In regard to how the Europeans who colonized North America defined and perceived disability, the definitions of appropriate bodies and minds shaped the experience, beginning with the fact that “individuals with bodies and minds deemed undesirable or unlikely to survive the voyage” were excluded (12). Nielsen argues that “the determination of ‘able-bodied’ depended largely on the perception that one conformed to communal expectations regarding class, gender, race, and religion” (12). Because bodily variations due to disease, accident, or birth were common, the inability to perform labor was the primary definition of disability among the early Europeans in North America. Whereas the colonists paid little attention to physical disability, those who today would be categorized as having psychological or cognitive disabilities “attracted substantial policy and legislative attention by Europeans attempting to establish social order, capitalist trade networks, and government in sixteenth- and seventeenth-century North America” (20).

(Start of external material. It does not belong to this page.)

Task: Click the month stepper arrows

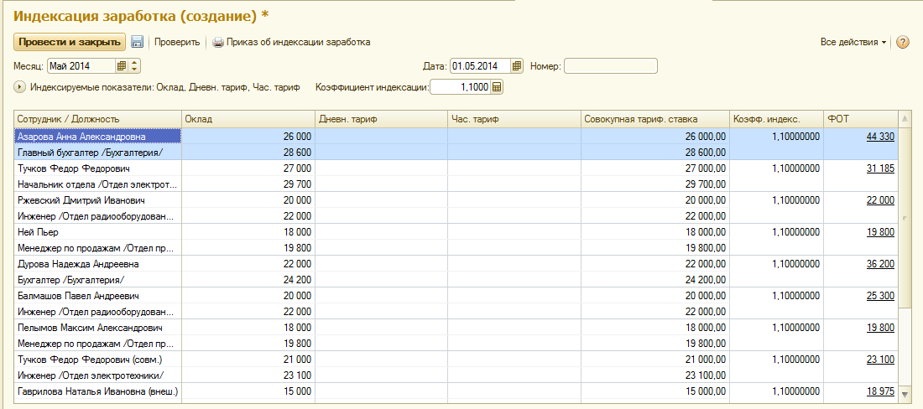Action: (135, 65)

Colonial settlements in New England enacted such policies when they promised that men who were maimed in settling the New World “shalbe mayntayned competently by the Colony during his life” (21). Nielsen explains that it also established legal protections for those considered mentally incapable—“any woman that is married, any child under age, Idiot or distracted person” (21). The colonies used the term “idiot” to refer to someone who is born with a cognitive disability and used the term “distracted person” to refer to someone who develops a psychological disability later in life (22). Families were expected to bear financial responsibility for their members who could not work or care for themselves, but those without families became a community responsibility. Nielsen argues that “local responsibility appears to have been accepted, but colonial communities strongly resisted caring for the stranger” (26). Her analysis indicates that factors such as one’s ability to labor or whether one had a local community were the key determinants in how disability was interpreted. Tracing this history thus indicates not only how people thought of disability but also why they did so in light of various historical factors (such as the importance that was placed on the ability to do physical labor or the tendency for communities to be insular and wary of strangers during the colonial era). By analyzing how these historical factors inflect different understandings of disability, Nielsen demonstrates the fluidity of disability as a concept, lending support to the idea that people’s preconceived and implicit notions about disability warrant reflection rather than merely being taken for granted.